As Auston Matthews knocks on the door of Maple Leafs history, is he back for real?
After a prolonged slump to start the season, Matthews looked more like his vintage self with a hat trick against the Jets.
TORONTO — Auston Matthews gets back to his stall in the Toronto Maple Leafs dressing room and looks over at Max Domi. They both flash big grins, but say nothing.
Left unsaid is the history Matthews is on the verge of making. A hat trick (career goals No. 417, 418, and 419) in a thrilling comeback win for the Leafs has him only one goal from matching Mats Sundin (420) for the most in franchise history. Two more, and he’ll stand alone atop the record books.
“It’s special just to be in the same sentence as him,” Matthews said of Sundin. “When that moment comes, it’ll be really cool. It’s just very humbling, I think.”
Asked afterward whether he knew where his linemate and close buddy sits in the chase for the record owned by Sundin, someone his dad once played alongside and whom he grew up idolizing, Domi said, “I do” and grinned.

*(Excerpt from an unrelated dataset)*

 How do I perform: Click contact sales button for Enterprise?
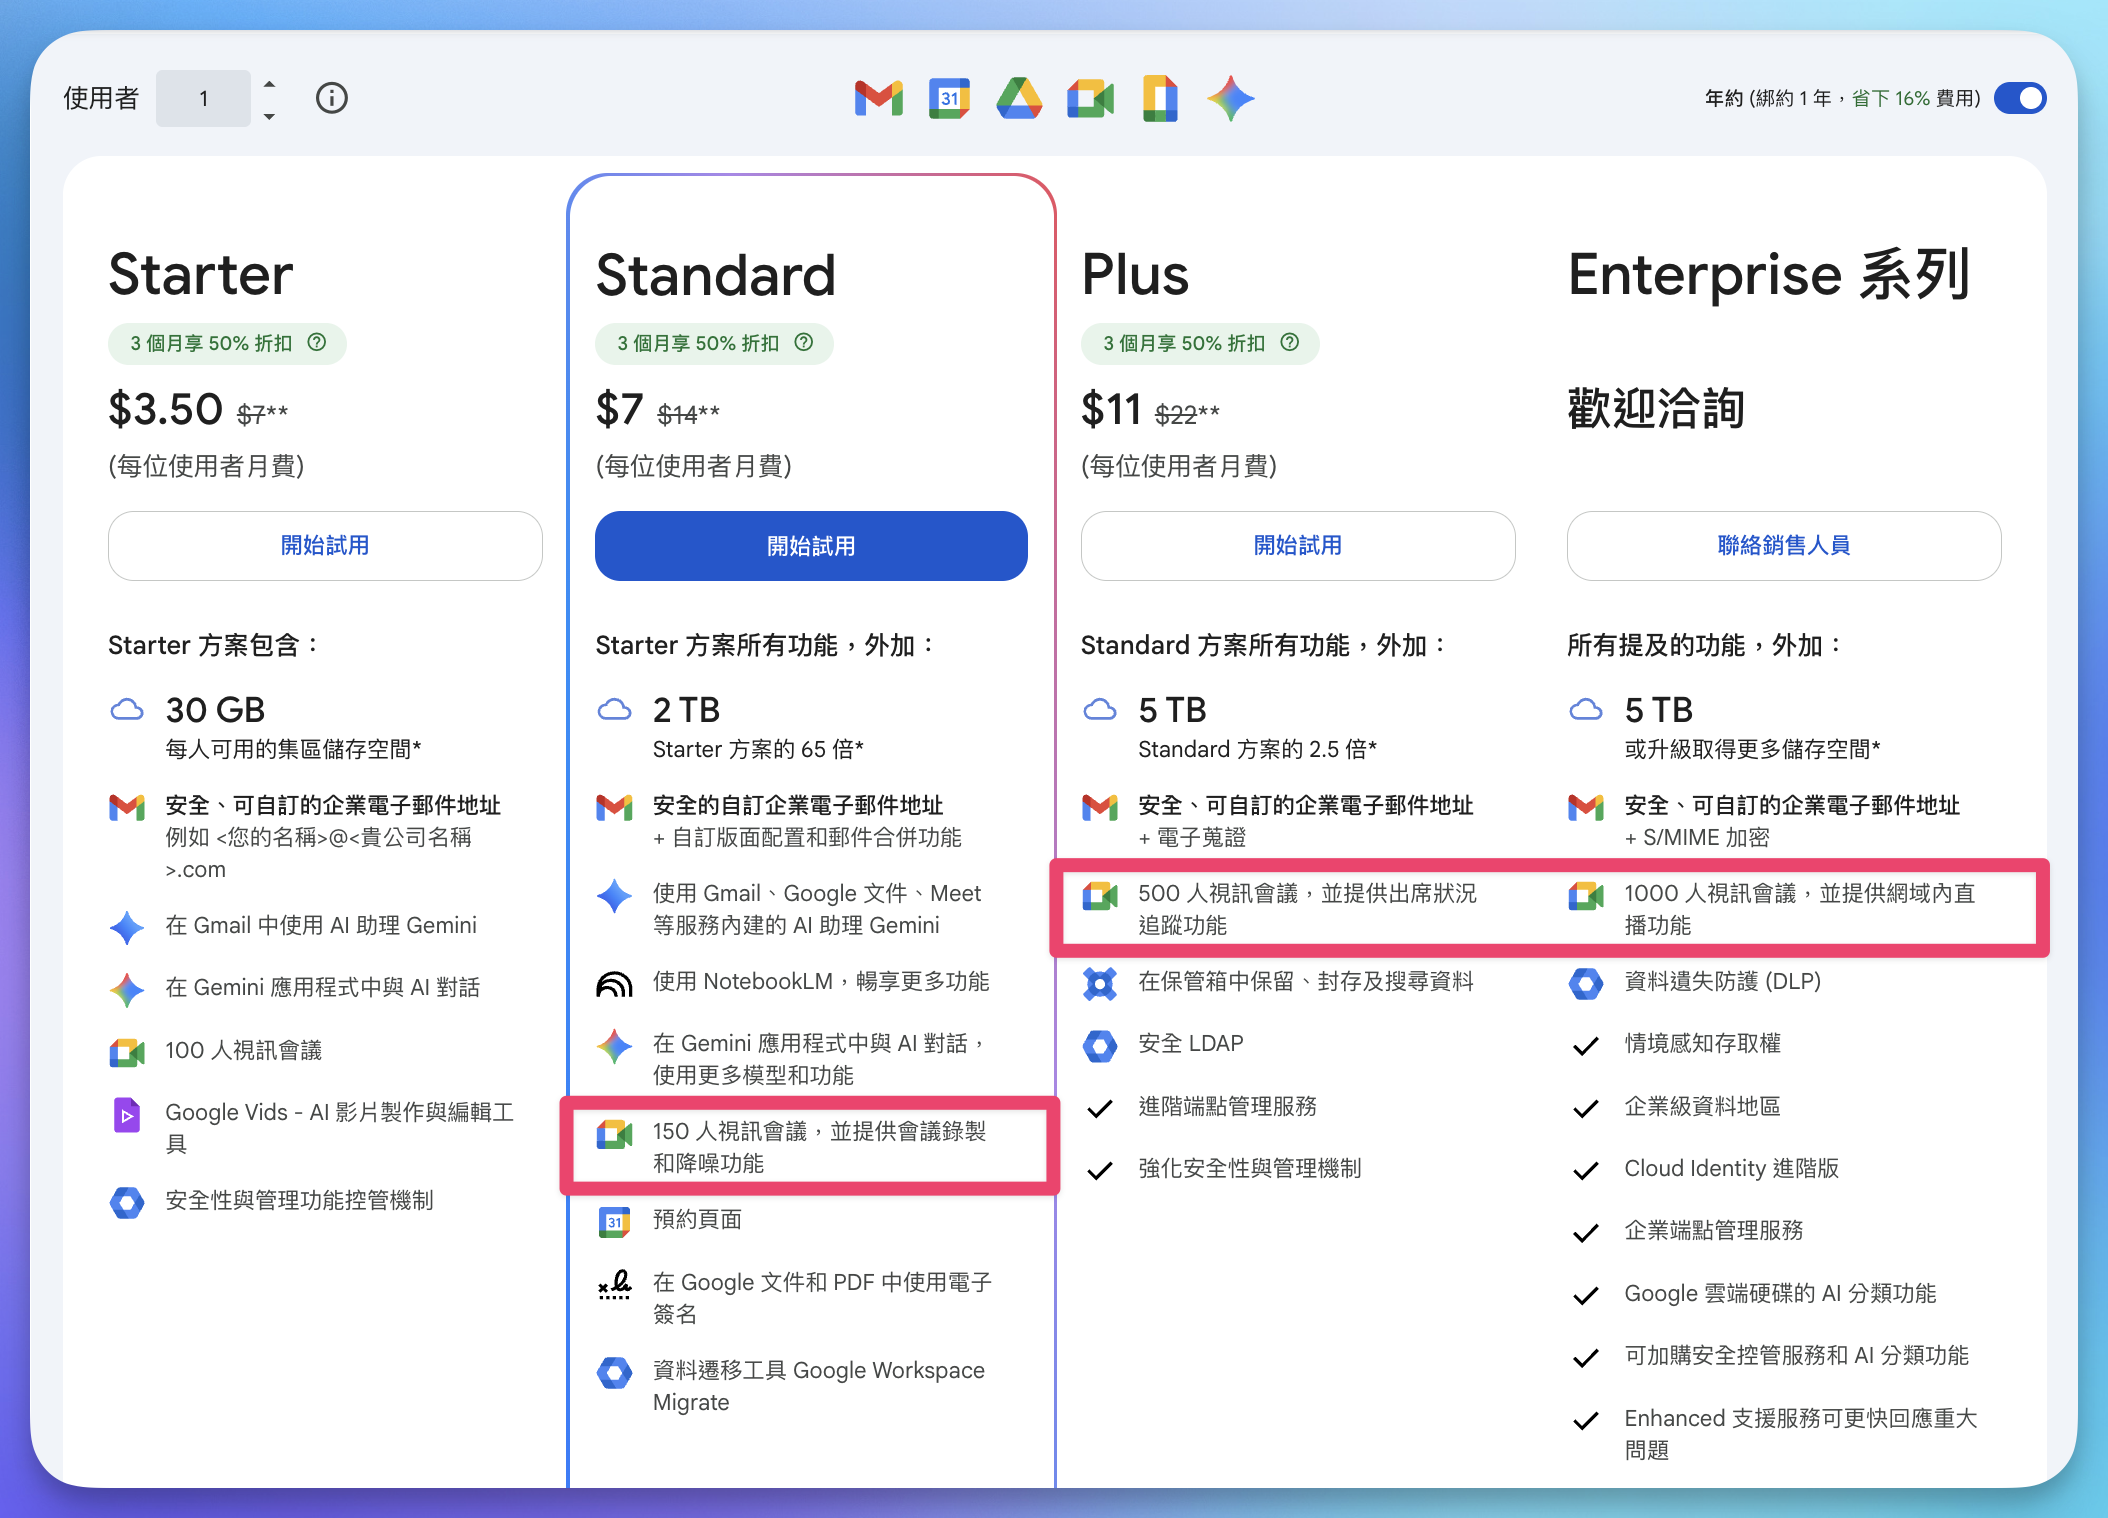1783,546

It wasn’t something he and Matthews had ever addressed, though.
“You don’t talk about that stuff,” Domi said in a one-on-one conversation with The Athletic. “Auston’s one of my closest friends. To see him step in like that and do unbelievable things is one thing. But to be able to (see him) have the potential to break the record of your childhood hero, it’s another level.”
Matthews’ prowess in front of the net is justly famous — “He’s one of the greatest goal scorers of all time,” Domi said — but he has struggled to score like it this season.
His latest performance, in which he beat Winnipeg Jets backup Eric Comrie three times and added an assist for his first 4-point night of the season, only raises the question that’s been asked over and over this season: Is Matthews back, for real? Or was this just another glimmer of the megastar he once was?
A three-time winner of the Rocket Richard Trophy, Matthews entered the night far, far back in the scoring leaderboard and not even in the conversation for postseason honours, tied for 39th in the NHL with 15 goals in 33 games. For context, he once scored 15 goals over 11 December games during his record-breaking 69-goal 2023-24 season. He had 18 multi-goal games that year, including six hat tricks.
That ability, to explode for a flurry of goals, is one of the things that’s been missing this season (and last season as well). Before the fireworks that kicked off 2026, Matthews had put together only one multi-goal game. That game was in October and saw Matthews score his second of the game into an empty net.
Which is why Thursday’s performance feels significant. It was Matthews’ first hat trick of the season, for one thing. And the goals he scored all had that vintage Matthews feel.
Matthews got the first one started with the kind of defensive acumen that has earned him regular Selke Trophy votes. The Leafs captain picked the puck off Gabriel Vilardi in the defensive zone, turned on the jets and chugged into the Winnipeg zone with the kind of power and speed that was once a hallmark of his game.
Then he handed the puck off to Domi and went for the net.